DOCUMENT TEXT:
The Crooked Brother
Vanessa says her brother took over the family business for their mom. They found out he was taking money from the business. Now her brother wants to move back in with Vanessa's mom. What does she do?
QUESTION: Vanessa in Dallas says her brother took over the family business for their mom. Her mom called Vanessa several years later with no money. After some investigation, they found out her brother was taking money from the business. Her mom paid off most of her debts, and now her brother wants to move back in with Vanessa’s mom. What does she do?
ANSWER: I don’t think this is a mother-son thing; I think it’s an enabling thing. He’s a thief. Can a mother help a son who has been a thief turn around? The answer is yes. If you’re going to do tough love, you have to keep the love part in there. But you also have to keep the tough part in there. In this case, she’s not helping him at all. She’s harming him.
What would happen if you told your mom, “You absolutely cannot let him move in. You are harming him. You need to love your son better than this. The only answer is no, he cannot move in because you are doing him a disservice. You need to quit giving a drunk a drink. Mom, if you want to help him, I’ll help you get an apartment figured out, and we’ll get him a little apartment, and you can give him a little money to get set up in the apartment. But he cannot live here. This is not healthy. It is not good for you. And it’s really, really not good for him. No.” What if you did that? You should intervene on your brother’s behalf, because your mother is doing your brother harm. The fact that he has never been told no in his entire freaking life is why he’s acting like he does. Your mom coddles him and has turned him into a crook. She needs to be more loving than she has been. Those are the words you need to use, because she thinks her weakness is loving, and it’s not because she’s not helping him.

DATA SECTION:

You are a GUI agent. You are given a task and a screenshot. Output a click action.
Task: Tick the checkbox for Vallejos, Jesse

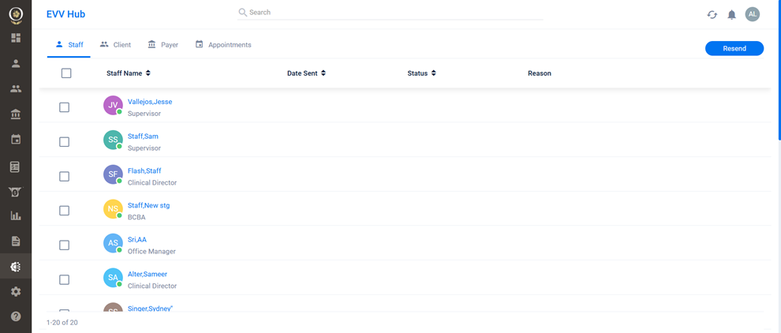coord(65,107)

TASKS FOR THIS EXERCISE:
a – After the data, retype the section of the crooked brother text that opens with the words containing "QUESTION: Vanessa in" and closes with "She’s harming him.".
b – Continue the crooked brother text from where it stops.

RESULTS OF THE TASKS:
a –
QUESTION: Vanessa in Dallas says her brother took over the family business for their mom. Her mom called Vanessa several years later with no money. After some investigation, they found out her brother was taking money from the business. Her mom paid off most of her debts, and now her brother wants to move back in with Vanessa’s mom. What does she do?
ANSWER: I don’t think this is a mother-son thing; I think it’s an enabling thing. He’s a thief. Can a mother help a son who has been a thief turn around? The answer is yes. If you’re going to do tough love, you have to keep the love part in there. But you also have to keep the tough part in there. In this case, she’s not helping him at all. She’s harming him.

b –
The problem is not that your mom can make money, it’s not that she was taken advantage of, and it’s not that your brother stole from her. The problem is not that he might steal from her again. If you present the problem like that, she’s going to get all noble on you and go, “Yes, but a mother’s love… We have to take care of Junior because Junior’s a doofus.” Don’t even go there on any of that. Just explain that she’s killing him, hurting him, and being a bad mother. He shouldn’t move in for his sake. The byproduct is we keep him out of her pocket. We couch the whole thing in, “You’re going to have to love him better. You’re doing a poor job of loving your son, Mom.”
“She thinks she doesn’t have a choice.” Did you hear that phrase that she used? That phrase is the phrase of an enabler. This is a toxic relationship. This kid being under this roof is not going to go anywhere good for this kid or this mother. It sounds kind of mean the way I’m talking about it, but it’s not mean at all. What’s mean is if he moves in. That’s being mean. That’s putting a sharp stick in your own son’s eye. Don’t let her do that to your brother. That’s the way you’ve got to get this in your head, because that’s how you break the language of the enabler. If you try to go all mother on the thing, the mother card trumps everything. The only persuasion tool is to explain to her all the different ways she’s hurting him. He’s like a baby bird with his mouth open and an alcoholic, and she’s just pouring the moonshine straight down his throat. It doesn’t work. It’s not working for him. It’s not worked for him his whole life. Every time he screws up—every time he does nothing—he’s always got the ability to come back and take advantage of his mother again. We need to help this young man have some problems.